■ **Activities**
1. The talk abstract on object-level planning names several sources of useful domain-independent knowledge. List every source it names.
2. Extend the talk abstract on object-level planning, picking up right after its final sentence.

■ **Source text**
————————

Object-level Planning: Bridging Human Knowledge and Task and Motion Planning

Jan
13

Object-level Planning: Bridging Human Knowledge and Task and Motion Planning

David Paulius, Brown University

3:30 p.m., January 13, 2026   |   303 Cushing Hall of Engineering

Task and motion planning (TAMP) interleaves higher-level symbolic planning (task planning) with lower-level trajectory planning (motion planning) to enable robots to autonomously solve complex everyday tasks. Task-level representations are typically abstract but must nevertheless include a substantial amount of information expressing the robot’s constraints, mixing logical object-level requirements (e.g., a bottle must be open for pouring) with robot constraints (e.g., a robot’s gripper must be empty before it can pick up an object). These levels of planning are poorly suited to exploiting useful domain-independent knowledge from various sources like language models, recipe books, and internet videos, which hinders generalization across both robots and domains.

————————

■ **Dataset excerpts**
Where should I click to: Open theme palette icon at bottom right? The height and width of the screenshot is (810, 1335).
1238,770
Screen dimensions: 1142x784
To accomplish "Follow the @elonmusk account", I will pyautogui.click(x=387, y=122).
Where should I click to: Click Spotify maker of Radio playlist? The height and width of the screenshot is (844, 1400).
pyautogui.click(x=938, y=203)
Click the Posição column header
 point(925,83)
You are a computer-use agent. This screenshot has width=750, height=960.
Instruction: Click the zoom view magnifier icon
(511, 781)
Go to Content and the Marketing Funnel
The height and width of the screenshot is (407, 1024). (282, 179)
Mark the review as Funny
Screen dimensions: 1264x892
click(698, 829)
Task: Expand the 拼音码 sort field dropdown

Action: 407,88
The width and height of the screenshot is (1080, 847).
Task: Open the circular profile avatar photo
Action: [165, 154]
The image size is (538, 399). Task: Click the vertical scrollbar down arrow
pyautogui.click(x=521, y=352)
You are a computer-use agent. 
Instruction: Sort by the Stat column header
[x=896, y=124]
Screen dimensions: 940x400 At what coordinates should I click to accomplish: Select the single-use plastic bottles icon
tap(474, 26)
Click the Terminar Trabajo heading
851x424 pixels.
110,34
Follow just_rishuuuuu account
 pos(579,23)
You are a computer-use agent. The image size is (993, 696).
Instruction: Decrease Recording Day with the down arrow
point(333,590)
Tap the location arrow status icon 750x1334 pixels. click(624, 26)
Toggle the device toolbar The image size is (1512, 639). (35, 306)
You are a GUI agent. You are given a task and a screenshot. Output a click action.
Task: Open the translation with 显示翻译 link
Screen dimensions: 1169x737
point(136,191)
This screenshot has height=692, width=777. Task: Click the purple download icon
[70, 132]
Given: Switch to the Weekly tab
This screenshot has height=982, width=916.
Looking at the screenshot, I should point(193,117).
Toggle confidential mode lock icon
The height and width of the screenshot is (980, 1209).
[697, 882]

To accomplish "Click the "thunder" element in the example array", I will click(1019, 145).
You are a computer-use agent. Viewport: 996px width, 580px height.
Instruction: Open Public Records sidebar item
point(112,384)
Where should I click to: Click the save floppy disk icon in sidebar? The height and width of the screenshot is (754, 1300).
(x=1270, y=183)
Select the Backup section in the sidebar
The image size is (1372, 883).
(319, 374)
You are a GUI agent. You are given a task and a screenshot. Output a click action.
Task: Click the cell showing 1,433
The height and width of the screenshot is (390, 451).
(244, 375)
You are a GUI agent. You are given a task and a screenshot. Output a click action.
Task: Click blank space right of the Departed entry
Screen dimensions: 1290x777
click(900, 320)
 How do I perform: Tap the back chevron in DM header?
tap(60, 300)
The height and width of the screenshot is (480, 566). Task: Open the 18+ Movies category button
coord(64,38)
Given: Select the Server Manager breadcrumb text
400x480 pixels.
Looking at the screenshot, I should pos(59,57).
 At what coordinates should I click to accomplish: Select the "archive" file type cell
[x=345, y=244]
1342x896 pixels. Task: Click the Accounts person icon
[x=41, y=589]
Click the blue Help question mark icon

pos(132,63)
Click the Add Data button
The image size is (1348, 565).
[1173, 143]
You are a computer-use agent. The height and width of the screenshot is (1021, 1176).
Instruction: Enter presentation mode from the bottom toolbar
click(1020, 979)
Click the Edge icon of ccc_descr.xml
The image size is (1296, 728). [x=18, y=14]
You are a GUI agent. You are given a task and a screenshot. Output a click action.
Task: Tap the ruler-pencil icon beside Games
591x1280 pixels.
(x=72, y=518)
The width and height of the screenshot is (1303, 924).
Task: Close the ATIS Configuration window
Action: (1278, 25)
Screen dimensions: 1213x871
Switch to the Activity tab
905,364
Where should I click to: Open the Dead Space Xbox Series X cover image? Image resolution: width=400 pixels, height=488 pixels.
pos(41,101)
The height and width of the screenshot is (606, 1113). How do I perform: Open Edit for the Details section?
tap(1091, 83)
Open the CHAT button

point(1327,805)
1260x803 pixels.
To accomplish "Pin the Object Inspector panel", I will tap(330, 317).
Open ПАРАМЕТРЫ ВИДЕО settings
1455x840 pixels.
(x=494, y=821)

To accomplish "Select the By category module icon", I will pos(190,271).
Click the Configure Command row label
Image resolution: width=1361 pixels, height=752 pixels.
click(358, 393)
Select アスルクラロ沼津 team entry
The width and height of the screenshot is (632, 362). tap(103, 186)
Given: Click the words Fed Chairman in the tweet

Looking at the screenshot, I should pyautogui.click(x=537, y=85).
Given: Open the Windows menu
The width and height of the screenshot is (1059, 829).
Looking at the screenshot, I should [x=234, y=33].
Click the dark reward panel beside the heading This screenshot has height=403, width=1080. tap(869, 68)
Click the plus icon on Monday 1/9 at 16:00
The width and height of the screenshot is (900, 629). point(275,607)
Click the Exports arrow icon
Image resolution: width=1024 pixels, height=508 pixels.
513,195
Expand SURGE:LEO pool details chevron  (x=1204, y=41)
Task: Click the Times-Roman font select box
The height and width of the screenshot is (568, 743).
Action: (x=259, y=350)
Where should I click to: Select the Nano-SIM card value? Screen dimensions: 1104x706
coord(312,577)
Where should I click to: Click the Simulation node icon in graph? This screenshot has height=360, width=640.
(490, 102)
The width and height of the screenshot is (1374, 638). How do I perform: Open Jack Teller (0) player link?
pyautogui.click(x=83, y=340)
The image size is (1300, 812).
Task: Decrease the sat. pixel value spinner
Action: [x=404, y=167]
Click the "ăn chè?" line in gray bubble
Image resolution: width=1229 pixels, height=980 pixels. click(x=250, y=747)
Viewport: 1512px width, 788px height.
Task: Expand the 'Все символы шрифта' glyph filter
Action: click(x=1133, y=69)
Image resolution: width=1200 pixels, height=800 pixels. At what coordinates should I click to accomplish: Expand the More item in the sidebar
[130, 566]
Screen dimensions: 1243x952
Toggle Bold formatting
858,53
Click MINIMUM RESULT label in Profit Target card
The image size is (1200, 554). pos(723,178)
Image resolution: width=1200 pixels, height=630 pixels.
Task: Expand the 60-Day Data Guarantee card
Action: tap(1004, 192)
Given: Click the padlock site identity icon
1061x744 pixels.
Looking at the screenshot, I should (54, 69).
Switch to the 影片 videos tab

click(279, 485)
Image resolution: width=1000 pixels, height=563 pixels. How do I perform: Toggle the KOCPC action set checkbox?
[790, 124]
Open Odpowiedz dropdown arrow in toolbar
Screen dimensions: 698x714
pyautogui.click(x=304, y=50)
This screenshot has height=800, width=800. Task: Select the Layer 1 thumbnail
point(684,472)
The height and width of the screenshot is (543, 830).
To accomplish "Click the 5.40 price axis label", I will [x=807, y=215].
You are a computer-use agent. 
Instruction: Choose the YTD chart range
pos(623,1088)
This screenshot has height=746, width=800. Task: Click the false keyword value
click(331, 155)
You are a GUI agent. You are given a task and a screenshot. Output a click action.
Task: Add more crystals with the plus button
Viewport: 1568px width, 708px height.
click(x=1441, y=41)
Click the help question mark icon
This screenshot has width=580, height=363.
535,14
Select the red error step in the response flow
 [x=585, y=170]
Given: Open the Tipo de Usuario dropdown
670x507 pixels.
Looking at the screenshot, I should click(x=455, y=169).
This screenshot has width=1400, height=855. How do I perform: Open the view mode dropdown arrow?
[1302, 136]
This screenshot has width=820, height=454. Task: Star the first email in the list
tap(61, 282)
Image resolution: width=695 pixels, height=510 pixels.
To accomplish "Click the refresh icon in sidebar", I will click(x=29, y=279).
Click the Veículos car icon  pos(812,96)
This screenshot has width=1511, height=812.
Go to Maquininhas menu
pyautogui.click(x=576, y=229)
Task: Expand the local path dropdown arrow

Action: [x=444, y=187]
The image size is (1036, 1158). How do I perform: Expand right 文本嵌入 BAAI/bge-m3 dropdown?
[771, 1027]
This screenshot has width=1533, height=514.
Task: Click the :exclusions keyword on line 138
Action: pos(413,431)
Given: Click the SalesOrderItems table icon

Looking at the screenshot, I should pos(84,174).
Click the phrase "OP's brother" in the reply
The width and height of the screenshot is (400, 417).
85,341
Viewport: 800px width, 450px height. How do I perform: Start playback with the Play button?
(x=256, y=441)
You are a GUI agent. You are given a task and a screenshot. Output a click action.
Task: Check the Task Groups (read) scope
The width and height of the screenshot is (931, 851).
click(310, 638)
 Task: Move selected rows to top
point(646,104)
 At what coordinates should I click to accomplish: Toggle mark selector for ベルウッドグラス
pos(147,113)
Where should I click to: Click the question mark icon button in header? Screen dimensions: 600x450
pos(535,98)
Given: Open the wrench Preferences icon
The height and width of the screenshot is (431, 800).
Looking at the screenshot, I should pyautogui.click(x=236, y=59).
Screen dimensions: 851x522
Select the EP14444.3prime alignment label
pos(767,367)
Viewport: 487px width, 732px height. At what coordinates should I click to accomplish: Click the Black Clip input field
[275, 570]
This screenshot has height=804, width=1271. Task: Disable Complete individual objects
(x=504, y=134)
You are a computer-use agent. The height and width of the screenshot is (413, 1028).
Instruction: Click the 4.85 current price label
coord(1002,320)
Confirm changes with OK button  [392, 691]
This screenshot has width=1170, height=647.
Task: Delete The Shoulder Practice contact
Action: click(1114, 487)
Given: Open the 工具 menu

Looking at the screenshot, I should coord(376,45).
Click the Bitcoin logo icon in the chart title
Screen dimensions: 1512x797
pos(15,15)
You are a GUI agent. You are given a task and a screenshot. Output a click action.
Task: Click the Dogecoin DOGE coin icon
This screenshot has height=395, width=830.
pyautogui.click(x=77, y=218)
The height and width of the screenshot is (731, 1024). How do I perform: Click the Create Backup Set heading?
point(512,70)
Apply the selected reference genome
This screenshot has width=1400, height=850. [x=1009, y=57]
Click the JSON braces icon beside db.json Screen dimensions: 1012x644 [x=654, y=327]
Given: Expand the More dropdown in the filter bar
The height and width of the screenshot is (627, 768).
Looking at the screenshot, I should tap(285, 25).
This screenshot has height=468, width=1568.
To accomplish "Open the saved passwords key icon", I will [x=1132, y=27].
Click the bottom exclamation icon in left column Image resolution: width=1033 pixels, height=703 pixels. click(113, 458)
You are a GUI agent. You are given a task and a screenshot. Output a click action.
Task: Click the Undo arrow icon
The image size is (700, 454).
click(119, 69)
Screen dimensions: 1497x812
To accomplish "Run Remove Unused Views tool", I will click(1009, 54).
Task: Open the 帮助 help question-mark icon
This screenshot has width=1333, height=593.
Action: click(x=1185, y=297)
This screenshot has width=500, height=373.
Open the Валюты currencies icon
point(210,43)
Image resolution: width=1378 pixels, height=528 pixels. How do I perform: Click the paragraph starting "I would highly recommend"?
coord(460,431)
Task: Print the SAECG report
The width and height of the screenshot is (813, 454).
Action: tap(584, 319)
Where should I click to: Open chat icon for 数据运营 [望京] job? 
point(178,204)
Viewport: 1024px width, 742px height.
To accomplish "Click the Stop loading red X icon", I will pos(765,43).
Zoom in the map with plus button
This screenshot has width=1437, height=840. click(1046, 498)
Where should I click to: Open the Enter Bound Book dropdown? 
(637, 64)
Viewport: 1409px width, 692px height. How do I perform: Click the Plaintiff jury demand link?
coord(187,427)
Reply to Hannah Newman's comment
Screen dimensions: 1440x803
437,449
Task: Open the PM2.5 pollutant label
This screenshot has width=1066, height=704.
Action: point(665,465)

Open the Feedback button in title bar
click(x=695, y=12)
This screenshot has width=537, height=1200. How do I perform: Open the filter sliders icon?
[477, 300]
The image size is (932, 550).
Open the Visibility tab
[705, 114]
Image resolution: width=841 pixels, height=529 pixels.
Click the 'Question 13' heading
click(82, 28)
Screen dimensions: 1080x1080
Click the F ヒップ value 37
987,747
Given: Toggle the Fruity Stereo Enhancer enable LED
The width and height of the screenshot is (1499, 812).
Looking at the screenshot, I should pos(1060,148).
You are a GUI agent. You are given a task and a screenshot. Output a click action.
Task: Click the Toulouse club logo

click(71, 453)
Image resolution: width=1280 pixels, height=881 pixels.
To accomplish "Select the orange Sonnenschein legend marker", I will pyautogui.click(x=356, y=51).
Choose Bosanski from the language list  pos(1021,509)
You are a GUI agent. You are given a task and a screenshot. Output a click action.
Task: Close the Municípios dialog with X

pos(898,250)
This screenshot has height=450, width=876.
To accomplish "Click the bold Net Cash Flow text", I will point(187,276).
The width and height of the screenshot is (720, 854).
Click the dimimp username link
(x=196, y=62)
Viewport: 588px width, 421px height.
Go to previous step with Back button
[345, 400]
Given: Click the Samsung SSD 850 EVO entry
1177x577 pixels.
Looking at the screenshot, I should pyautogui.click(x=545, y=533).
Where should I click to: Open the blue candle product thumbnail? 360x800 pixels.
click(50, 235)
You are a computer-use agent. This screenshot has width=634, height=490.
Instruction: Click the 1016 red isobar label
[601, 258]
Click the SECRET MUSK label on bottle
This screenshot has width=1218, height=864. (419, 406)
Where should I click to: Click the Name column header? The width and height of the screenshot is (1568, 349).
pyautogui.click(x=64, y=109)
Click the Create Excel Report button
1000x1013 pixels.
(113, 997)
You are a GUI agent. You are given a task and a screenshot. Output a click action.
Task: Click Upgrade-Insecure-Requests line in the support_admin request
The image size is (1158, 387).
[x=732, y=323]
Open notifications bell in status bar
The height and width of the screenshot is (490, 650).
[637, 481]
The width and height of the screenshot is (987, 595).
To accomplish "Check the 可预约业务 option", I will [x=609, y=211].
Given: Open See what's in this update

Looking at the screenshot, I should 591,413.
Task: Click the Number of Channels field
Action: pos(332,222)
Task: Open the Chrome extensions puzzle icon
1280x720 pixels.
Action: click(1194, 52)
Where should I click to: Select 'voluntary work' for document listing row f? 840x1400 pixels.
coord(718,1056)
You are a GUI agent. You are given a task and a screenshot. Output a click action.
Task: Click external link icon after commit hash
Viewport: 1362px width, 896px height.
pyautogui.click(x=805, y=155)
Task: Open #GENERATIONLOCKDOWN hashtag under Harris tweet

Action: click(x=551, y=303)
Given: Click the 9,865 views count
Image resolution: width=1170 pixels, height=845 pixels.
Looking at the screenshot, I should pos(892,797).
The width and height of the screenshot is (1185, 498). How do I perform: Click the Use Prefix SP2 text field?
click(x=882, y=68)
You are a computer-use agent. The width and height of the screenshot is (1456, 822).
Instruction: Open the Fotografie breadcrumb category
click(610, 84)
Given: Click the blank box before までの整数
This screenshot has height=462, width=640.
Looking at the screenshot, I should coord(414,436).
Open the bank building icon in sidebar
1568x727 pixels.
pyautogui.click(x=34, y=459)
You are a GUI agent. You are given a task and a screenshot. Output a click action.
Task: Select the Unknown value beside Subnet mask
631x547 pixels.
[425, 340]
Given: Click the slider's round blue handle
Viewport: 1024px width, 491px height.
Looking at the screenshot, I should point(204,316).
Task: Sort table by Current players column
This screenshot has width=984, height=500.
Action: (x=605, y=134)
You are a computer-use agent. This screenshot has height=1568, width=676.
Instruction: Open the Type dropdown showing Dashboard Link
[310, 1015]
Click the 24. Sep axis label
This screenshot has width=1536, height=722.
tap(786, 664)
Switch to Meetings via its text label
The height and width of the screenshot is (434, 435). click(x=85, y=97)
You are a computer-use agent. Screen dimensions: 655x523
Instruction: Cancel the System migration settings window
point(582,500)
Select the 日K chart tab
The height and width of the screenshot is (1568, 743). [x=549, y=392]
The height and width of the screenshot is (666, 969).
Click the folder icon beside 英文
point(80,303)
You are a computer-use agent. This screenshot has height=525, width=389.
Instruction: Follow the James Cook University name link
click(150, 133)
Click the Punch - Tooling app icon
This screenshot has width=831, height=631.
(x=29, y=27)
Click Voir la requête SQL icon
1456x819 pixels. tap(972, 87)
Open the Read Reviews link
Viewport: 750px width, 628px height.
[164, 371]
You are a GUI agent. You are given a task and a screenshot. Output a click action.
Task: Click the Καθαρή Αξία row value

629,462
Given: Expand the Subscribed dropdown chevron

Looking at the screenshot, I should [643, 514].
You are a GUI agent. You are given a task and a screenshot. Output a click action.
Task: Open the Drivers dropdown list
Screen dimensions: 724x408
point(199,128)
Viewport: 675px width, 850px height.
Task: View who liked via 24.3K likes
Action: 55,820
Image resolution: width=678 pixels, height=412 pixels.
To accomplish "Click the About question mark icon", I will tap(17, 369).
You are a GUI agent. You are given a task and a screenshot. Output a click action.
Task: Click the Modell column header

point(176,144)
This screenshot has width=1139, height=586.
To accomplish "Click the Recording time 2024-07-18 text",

————————

■ **Answer list**
1. language models, recipe books, internet videos

2.
David Paulius

David Paulius,
Brown University

In this talk, I will introduce an additional level of planning that acts as a natural interface between domain-independent knowledge and TAMP, which I call object-level planning. Object-level planning exploits rich, object-level knowledge to bootstrap task-level planning by generating informative plan sketches close to the natural level of human conversation. I will show how object-level plan sketches bootstrap TAMP processes to substantially improve TAMP, even in the absence of additional knowledge. I will then highlight my recent work that exploits large language models (LLMs) to generate object-level plans, which can then be refined into executable plans using TAMP. Overall, object-level planning shows better performance than alternative LLM-based methods and promises a more efficient, intuitive, and interpretable way of generating goal-directed plans.

David Paulius (he/him) is a postdoctoral researcher in the Intelligent Robot Lab at Brown University, working jointly with Professors George Konidaris and Stefanie Tellex. Before joining Brown University, he was a postdoctoral researcher in the Human-centered Assistive Robotics (HCR) group at the Technical University of Munich, Germany.

David received his Ph.D. in Computer Science & Engineering from the University of South Florida, where he was advised by Professor Yu Sun and began his journey in robotics and AI. He received his BSc in Computer Science from the University of the Virgin Islands, St. Thomas, USVI. He was recognized as a Robotics: Science and Systems (RSS) Pioneer in 2022. David is interested in enabling robots to solve complex goal-directed tasks in dynamic human environments by exploiting commonly available but unstructured world knowledge. His work explores the integration of classical planning and foundation models for long-term autonomy and generalization across robots, task settings, and domains.